After the early phase of sepsis, excessive fluid administration may worsen pulmonary edema and prolong mechanical ventilation [1]. Accurately predicting fluid responsiveness obviates unnecessary fluid loading, and helps to detect patients who may benefit from a volume expansion. Pulse pressure variation (DPP) is a reliable predictor of fluid responsiveness in mechanically ventilated patients only when tidal volume is at least 8 ml/kg [2]. The aim of this study was to evaluate the predictive value of DPP for fluid responsiveness after a maneuver to change tidal volume to 8 ml/kg in patients ventilated with 6 ml/kg.

Methods

Prospective clinical study in 40 patients ventilated with 6 ml/kg after resuscitation phase of severe sepsis and septic shock.
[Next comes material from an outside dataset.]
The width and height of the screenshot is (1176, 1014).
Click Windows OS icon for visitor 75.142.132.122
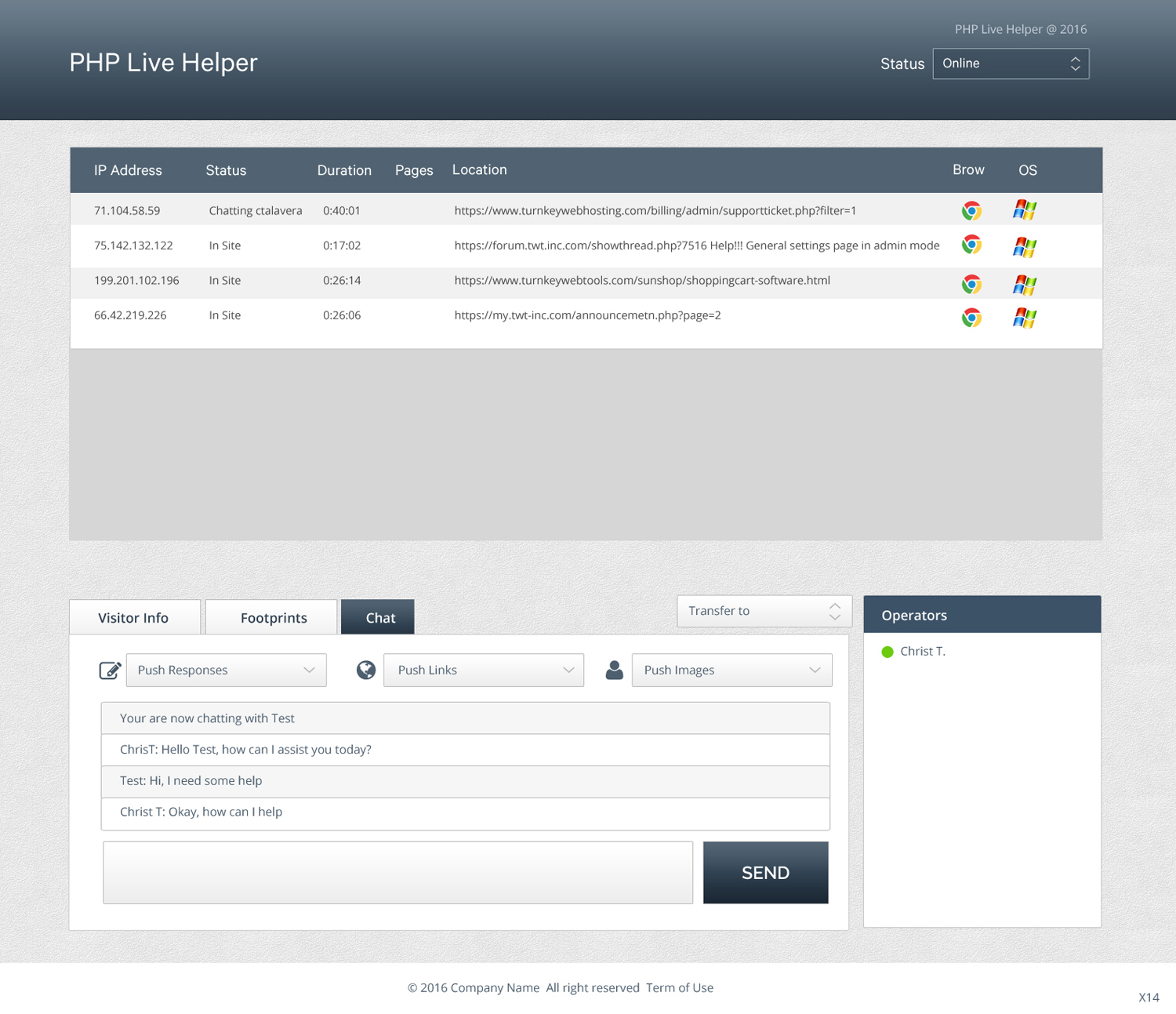point(1025,246)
Fluid challenge was indicated by the attending physician (7 ml/kg of 6% hydroxyethyl starch 130/0.4). Complete hemodynamic measurements including DPP (DPP 6 ml/kg) were obtained at baseline. The tidal volume was then changed to 8 ml/kg and the DPP (DPP 8 ml/kg) was measured after 5 minutes. The ventilatory settings were returned to 6 ml/kg before fluid challenge. Patients whose cardiac output (CO) increased by ≥15% were considered to be fluid responders. Receiver operating characteristic (ROC) curve analysis was used to evaluate the predictive value of DPP.

Results

In 19 patients (responders), CO increased by >15% after fluid infusion. Fluid responsiveness was better predicted with DPP 6 ml/kg (ROC curve area 0.92 ± 0.05) than with pulmonary artery occluded pressure (0.56 ± 0.09) and right atrial pressures (0.74 ± 0.08). Increasing tidal volume to 8 ml/kg did not improved prediction as the ROC curve area with DPP 8 ml/kg was 0.94 ± 0.03. The best cut-off values defined by the ROC curve analysis was 6.5% and 10.5% for DPP 6 ml/kg and DPP 8 ml/kg, respectively.

Conclusions

The maneuver to change tidal volume to 8 ml/kg in patients ventilated with protective ventilatory strategy to better predict fluid responsiveness is not useful. Fluid responsiveness can be correctly predicted in patients ventilated with tidal volume of 6 ml/kg.